A comprehensive approach to housing
Housing is a key element of a sustainable community. Burnaby supports a range of housing opportunities through its regulatory powers, which help determine the location and type of housing that can be built in the city, and through policies and programs that encourage development of affordable and special needs housing. Burnaby advocates to senior levels of government on housing issues, and works with government, non-profit and private sector partners to deliver more housing.
There are four main pillars to Burnaby’s Housing Program:
1. Growth management and development
Burnaby regulates the location and type of housing that can be built in the city, within a framework that encourages housing choice.
- Official Community Plan sets out the residential framework for growth.
- Regional Context Statements supports accommodating regional growth.
- Burnaby Zoning Bylaw regulates all types of development, including housing.
- Timely, efficient and transparent City development and building permit review process.
Burnaby supports the provision of affordable and special needs housing through specific policy initiatives.
This policy enables the City to secure affordable and/or special needs housing units in conjunction with private developments as well as accept cash contributions-in-lieu for future affordable and/or special needs housing development. In addition, housing fund grants have been provided to reduce the costs of community sponsored housing initiatives.
This policy applies to newly developing communities on publicly-owned land, and seeks to secure 20% of the new units for non-market rental housing. To date, the program has resulted in the development of 390 non-market housing units at Oaklands, George Derby, Cariboo Heights, and the former Burnaby South Secondary School site in the Edmonds Town Centre.
This policy allows for the deferral of certain City development cost charges and permit fees for non-market housing projects for a period of up to 24 months starting from final development approval. This policy helps defer costs early in the development schedule, during the difficult period prior to the generation of cash flow.

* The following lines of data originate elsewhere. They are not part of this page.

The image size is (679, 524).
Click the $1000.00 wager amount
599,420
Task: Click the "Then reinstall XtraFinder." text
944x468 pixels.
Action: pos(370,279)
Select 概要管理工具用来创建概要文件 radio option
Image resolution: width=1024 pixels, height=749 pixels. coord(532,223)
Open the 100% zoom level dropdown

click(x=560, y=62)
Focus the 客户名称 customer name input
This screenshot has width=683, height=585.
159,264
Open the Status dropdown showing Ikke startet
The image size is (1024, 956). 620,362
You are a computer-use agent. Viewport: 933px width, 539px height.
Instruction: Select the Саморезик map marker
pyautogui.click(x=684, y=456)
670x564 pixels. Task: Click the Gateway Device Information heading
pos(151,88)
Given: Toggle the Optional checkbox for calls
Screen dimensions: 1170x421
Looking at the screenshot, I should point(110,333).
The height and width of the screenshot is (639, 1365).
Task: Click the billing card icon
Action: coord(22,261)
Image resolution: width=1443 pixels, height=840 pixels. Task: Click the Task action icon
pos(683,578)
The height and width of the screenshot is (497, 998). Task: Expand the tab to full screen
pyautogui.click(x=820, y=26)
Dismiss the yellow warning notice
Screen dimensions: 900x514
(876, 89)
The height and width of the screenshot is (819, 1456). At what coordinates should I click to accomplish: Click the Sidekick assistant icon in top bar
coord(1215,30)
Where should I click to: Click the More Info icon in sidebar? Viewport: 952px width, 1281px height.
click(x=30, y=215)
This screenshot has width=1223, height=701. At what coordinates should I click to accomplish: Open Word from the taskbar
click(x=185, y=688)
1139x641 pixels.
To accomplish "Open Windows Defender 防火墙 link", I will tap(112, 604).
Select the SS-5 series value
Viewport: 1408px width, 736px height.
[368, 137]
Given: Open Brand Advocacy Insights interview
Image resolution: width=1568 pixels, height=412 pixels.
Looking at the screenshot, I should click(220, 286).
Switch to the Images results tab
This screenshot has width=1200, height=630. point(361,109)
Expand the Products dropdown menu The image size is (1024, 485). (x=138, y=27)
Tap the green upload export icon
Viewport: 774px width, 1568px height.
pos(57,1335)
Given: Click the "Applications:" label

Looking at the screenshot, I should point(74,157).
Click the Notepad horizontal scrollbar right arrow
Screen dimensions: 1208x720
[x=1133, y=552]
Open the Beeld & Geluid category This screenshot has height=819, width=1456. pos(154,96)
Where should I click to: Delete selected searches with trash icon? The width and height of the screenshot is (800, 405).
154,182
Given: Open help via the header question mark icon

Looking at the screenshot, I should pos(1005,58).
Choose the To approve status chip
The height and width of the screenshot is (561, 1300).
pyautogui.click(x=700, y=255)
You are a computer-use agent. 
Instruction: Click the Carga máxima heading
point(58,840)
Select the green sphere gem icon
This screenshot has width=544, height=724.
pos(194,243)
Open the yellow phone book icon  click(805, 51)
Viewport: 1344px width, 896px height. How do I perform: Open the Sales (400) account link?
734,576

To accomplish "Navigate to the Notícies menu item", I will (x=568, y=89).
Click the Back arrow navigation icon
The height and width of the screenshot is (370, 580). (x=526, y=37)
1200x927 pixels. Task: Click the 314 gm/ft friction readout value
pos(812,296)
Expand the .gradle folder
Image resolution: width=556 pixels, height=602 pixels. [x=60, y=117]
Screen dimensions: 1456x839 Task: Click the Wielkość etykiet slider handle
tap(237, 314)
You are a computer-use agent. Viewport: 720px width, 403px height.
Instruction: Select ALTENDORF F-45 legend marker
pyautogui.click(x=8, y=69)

This policy prioritizes processing applications for non-market housing during the development application review process.
This policy prohibits strata conversion of purpose-built multiple-family rental housing. Active since 1974, this policy has helped to preserve much of the purpose-built rental housing stock that was built with federal subsidies between the 1950s and 1980s.
The City is reviewing regulations for short term rentals in Burnaby. A new regulatory framework was adopted by council in July 2020, which will guide the development of the necessary bylaws to permit the use.
This framework includes proposals to regulate and define the type of housing that would qualify as a short-term rental, the licensing required, the maximum rental nights per year and the number of occupants allowed.
Bylaw amendments to permit the use are anticipated to be considered by council later in the year. Once adopted, a new business licence process would come into effect.
This policy helps protect tenants from displacement due to rezoning and is one of the most progressive in Canada. It requires rezoning applicants to help eligible tenants find a new place to rent and provide financial support to help offset higher rent costs, as well as the costs of moving. Tenants also have the option to return to a rental unit at the rezoned site, at the same rent they were paying, once the project is complete.
This policy applies to multi-family buildings with 5 or more purpose-built rental units that are renovating or redeveloping to the extent that tenants will be displaced and rezoning is required. Meeting requirements of the Tenant Assistance Policy is a condition of rezoning approval for all qualifying redevelopment proposals.
Adaptable housing is designed and built so that accessibility features can be added more easily and inexpensively after construction to accommodate the changing accessibility requirements of residents over time. Burnaby requires adaptable design in new multi-family residential developments that are approved through the Comprehensive Development (CD) rezoning process. For most developments, at least 20% of single-level units must meet the provincial adaptable design standards; for purpose-built seniors housing, this percentage increases to 100%. As an incentive, the Burnaby Zoning Bylaw provides a 1.85 sq. m (approximately 20 sq. ft.) floor area exemption for every adaptable housing unit.
The Burnaby Zoning Bylaw permits secondary suites in multiple family dwelling units in the P11 zone at UniverCity, a new urban village located adjacent to Simon Fraser University (SFU). Sometimes known as “lock-off units,” these suites provide affordable housing for both university students and others wishing to live near campus.
This policy supports community-based residential opportunities for citizens with special needs while ensuring group homes are developed in a planned, balanced manner with adequate support systems.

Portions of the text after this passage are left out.